# Tâche demandée
Dans le passage ci-dessous sur la bataille de Turckheim, réécrivez sous forme de liste le paragraphe qui commence par « Le 28 novembre 1674 », en conservant ses faits principaux.

# Passage fourni
★ ★ ★ ★ ★
Turenne en marche vers Turckheim
La bataille de Turckheim oppose le Frédéric-Guillaume, électeur de Brandebourg commandant une armée austro-brandebourgeoise, au maréchal de Turenne, commandant une armée française.
Ecoutons Jean Simon Müller, le chroniqueur de l'Urbaire de la Ville de Rouffach, raconter cet épisode d'une guerre interminable, qui laissera l'Alsace, et Rouffach, totalement ruinées...
Der brandtenburgischen Krüeg im Elsass page 66 Urbaire AA 11
Anno 1674, den 28. Windtermonadt, füelle der Churfürst aus Brandtenburg mit seiner Armae in das Elsas, undt wurdte, in die Stadt Ruffach, in das Quartier gelegt, 2000 Man brandtenburgische Völckher, und solche haben gehabt 300 Weiber undt gar vil Kindter, undt ist seine ganze Amae umb die Gegendt Ruffach herumb verlegt wordten, das Haubt Quartier ware in der Stadt Collmar, die Burger in Ruffach haben ihre Völcker mit Essen undt trinckhen müessen versehen, haben die Stdt mechtig ausgeessen, undt seindt nach 5 Wochen widter abmarschiert.
Anno 1675, den 1. Januarii, seindt widter 400 brandtenburgische Dragoner auff Ruffach komen, undt haben die Burger völlig wehrlos gemacht, seindt aber nur sechs Tag darin gelegen. So ist der französische Generall Turené mit 3000 Man frantzossen, nechst der Stadt vorbeÿ passiert, undt zwischen Egisheim undt Türckheim mit der brandtenburgischen Armae eine Schlacht gehalten, alwo die frantzosen die Schlacht gewunnen undt die brandtenburgischen geschlagen wordten undt darauff widter völlig aus dem Landt veriagt worten.
Nach dieser Schlacht seindt die frantzosen widter zuruckh vor Ruffach geruckht, dieselbe belägert, auch mit vier Stuckh anfangen zuebeschiessen, es haben sich die brandtenburgische 400 Dragoner in das Schloss retriert, worauf die frantzosen die Stadt erstiegen unndt die brandtenburgische Dragonner gefangen bekommen. Die Frantzosen haben guet Ordter gehalten undt ist der Stadt undt Burgerschafft kein Leith geschehen.
Le prince électeur de Brandebourg envahit Rouffach et sa région avec une armée de 2000 hommes
Le 28 novembre 1674 le prince électeur de Brandebourg envahit l’Alsace avec son armée et établit ses quartiers à Rouffach. Toute cette troupe, 2000 hommes, avec leurs femmes et une grande quantité d’enfants s’installèrent dans les alentours de la ville. Leur quartier général était à Colmar. Les bourgeois de Rouffach durent leur assurer la nourriture et le vin, ils ont affamé la population et ne sont partis qu’après cinq semaines.
Quatre-cents dragons brandebourgeois prennent Rouffach
En 1675, le 1er janvier, 400 dragons brandebourgeois entrent à nouveau dans Rouffach et laissent les bourgeois désarmés, mais ils ne restèrent que six jours.
La bataille de Turckheim
L’armée de Turenne, après une lente marche par Remiremont et Belfort, débouche en Haute Alsace à la fin du mois de décembre (combat de Brunstatt du 29 décembre 1674).
★ ★ ★ ★ ★
# Extrait du jeu
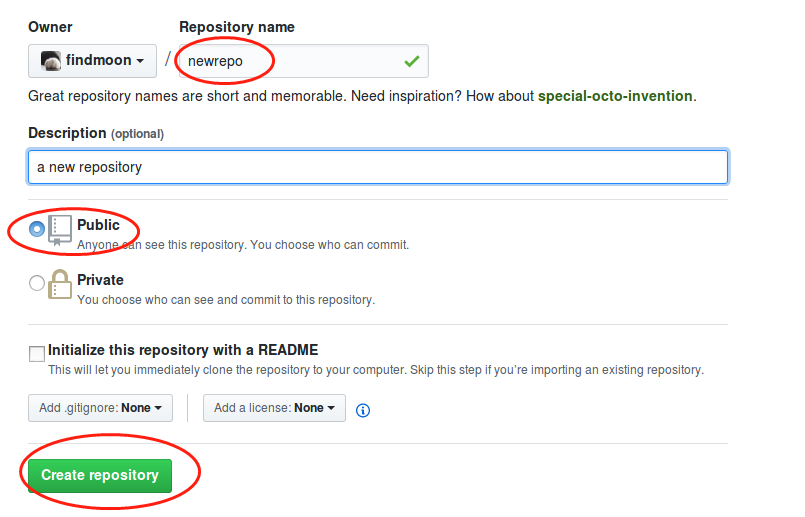Click the findmoon owner avatar image
The width and height of the screenshot is (805, 517).
click(x=50, y=61)
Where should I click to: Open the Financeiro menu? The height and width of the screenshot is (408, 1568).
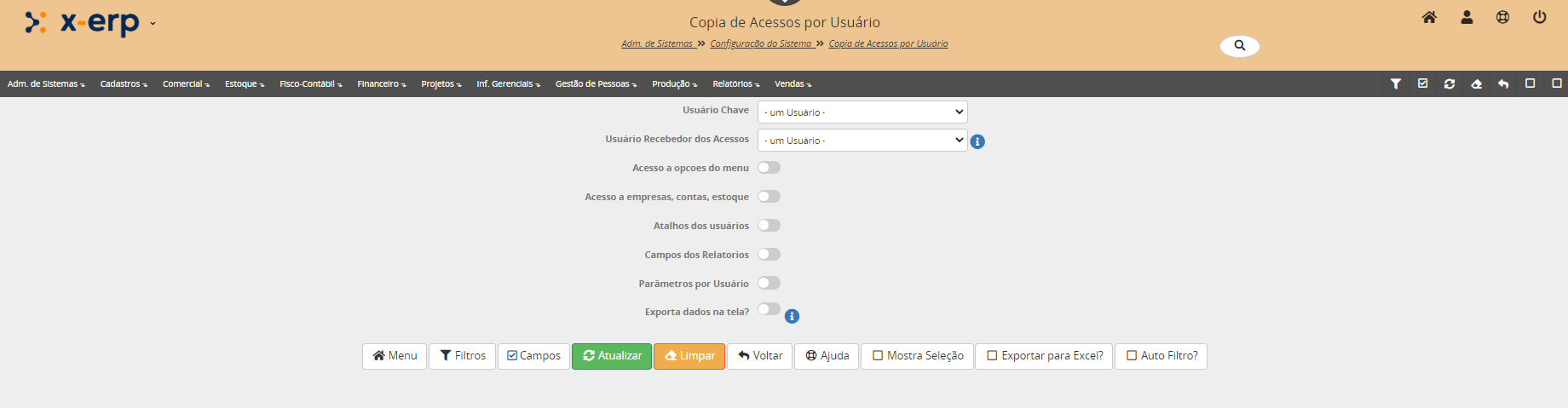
★ ★ ★ ★ ★
# Résultat de l'exercice
- 28 novembre 1674 : le prince électeur de Brandebourg envahit l'Alsace avec son armée et prend ses quartiers à Rouffach.
- Ses 2000 hommes, avec leurs femmes et de nombreux enfants, s'installent aux alentours de la ville.
- Leur quartier général se trouve à Colmar.
- Les bourgeois de Rouffach doivent leur fournir nourriture et vin, et la population est affamée.
- La troupe ne repart qu'après cinq semaines.